En mon for intérieur, je savais que ce n'était ni plus ni moins qu'un mensonge, un leurre. Jamais je ne me l'avouerai mais elle me rendait faible, d'une certaine façon. J'avais peur de ce qu'elle réveillait en moi, ces pulsions destructrices que je ne maîtrisais pas. C'était un combat acharné que j'avais engagé contre moi-même, il me fallait fournir un effort herculéen pour refermer la boîte de Pandore. Plus d'une fois j'avais eu envie de laisser ma noirceur s'exprimer, laisser l'obscurité m'envahir pour de bon. Il n'était pas question de mal ou de bien, de magie noire ou de magie blanche, ça allait bien au delà, repoussant sans cesse les limites. J'étais tenté de laisser ma colère exploser, m'engloutir tout entier mais je ne pouvais pas, parce que cela compromettrait mon avenir, ma destinée. J'avais plus que tout envie de lui faire payer tout ce qu'elle remuait au fond de mon être, au creux de mes tripes. Elle n'était qu'un catalyseur, un concentré de nitroglycérine qui ne demandait qu'à faire boum. Mon regard soutenait le sien, volontaire, défiant, hargneux. C'était un face à face électrique qui se jouait en cet instant précis. Nos spectateurs retenaient leur souffle, suspendus à nos lèvres. Le temps, lui, semblait s'être suspendu. Il n'y avait que nous dans ces jardins, nous et notre jeu plein de vices et de malice.

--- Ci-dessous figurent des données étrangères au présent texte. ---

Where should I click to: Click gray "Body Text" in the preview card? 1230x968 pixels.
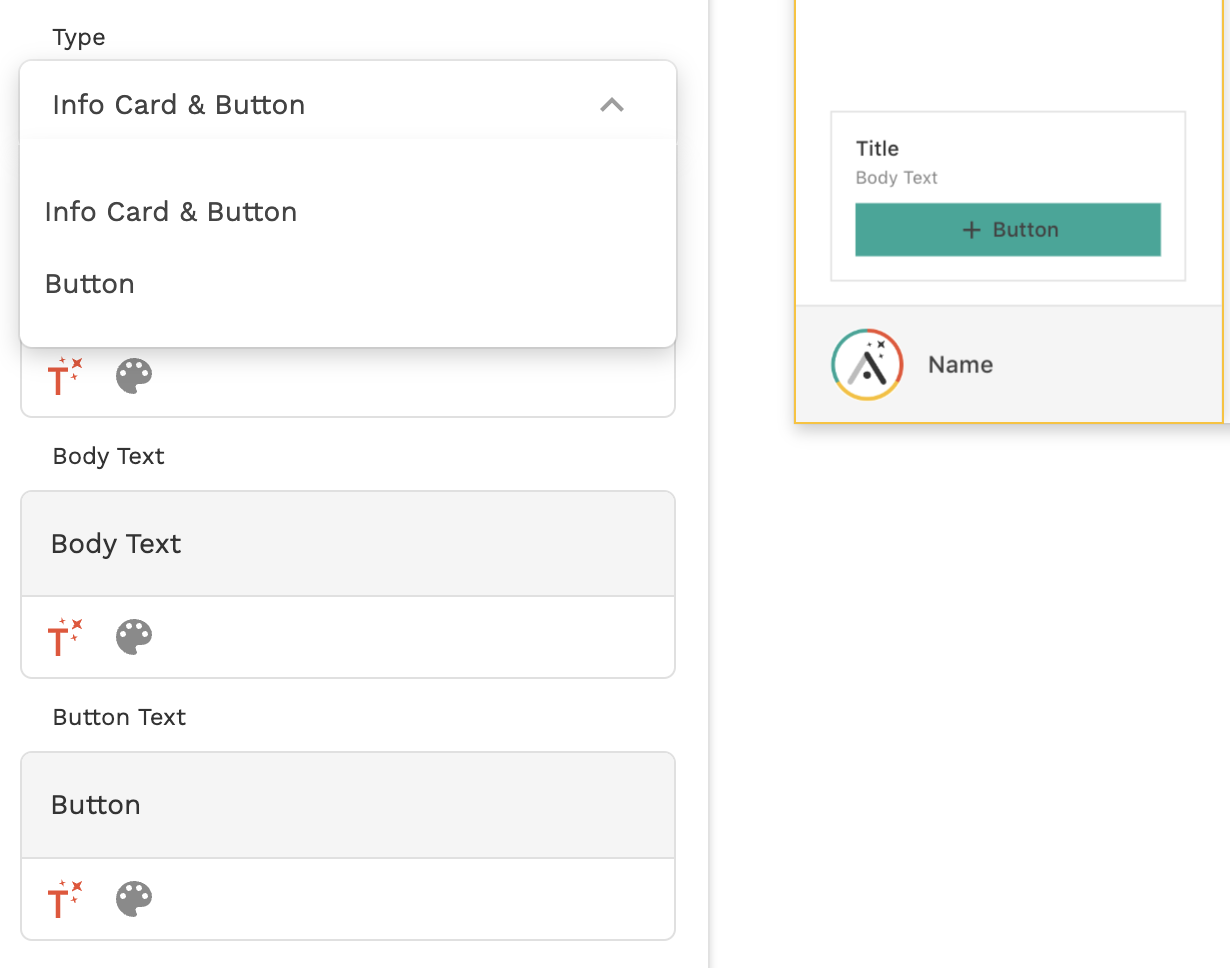[896, 178]
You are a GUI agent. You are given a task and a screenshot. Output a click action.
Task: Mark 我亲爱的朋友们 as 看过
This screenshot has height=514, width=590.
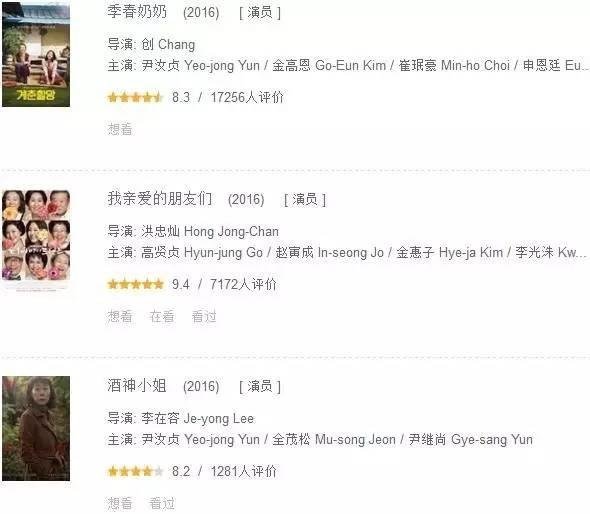[x=204, y=316]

« C'est drôle que tu parles de chiens. » repris-je, outrageusement moqueur. « Parce que chienne comme tu es, tu as l'air de t'y connaître, sur le sujet. »  

Quelques uns émirent un sifflement offusqué. Sans doute étaient-ils outrés que je qualifie la demoiselle de chienne et ils auront sans doute raison. Même si je noyais ma peine dans les bras de conquêtes d'un soir, évoquer sa sexualité restait un tabou difficile à briser. Qui plus est, je n'avais aucune leçon à lui faire à ce sujet, parce qu'à l'évidence, sur ce plan là, je ne valais pas mieux qu'elle. Ceci étant dit, les autres n'avaient pas besoin de savoir, cela ne les regardait pas.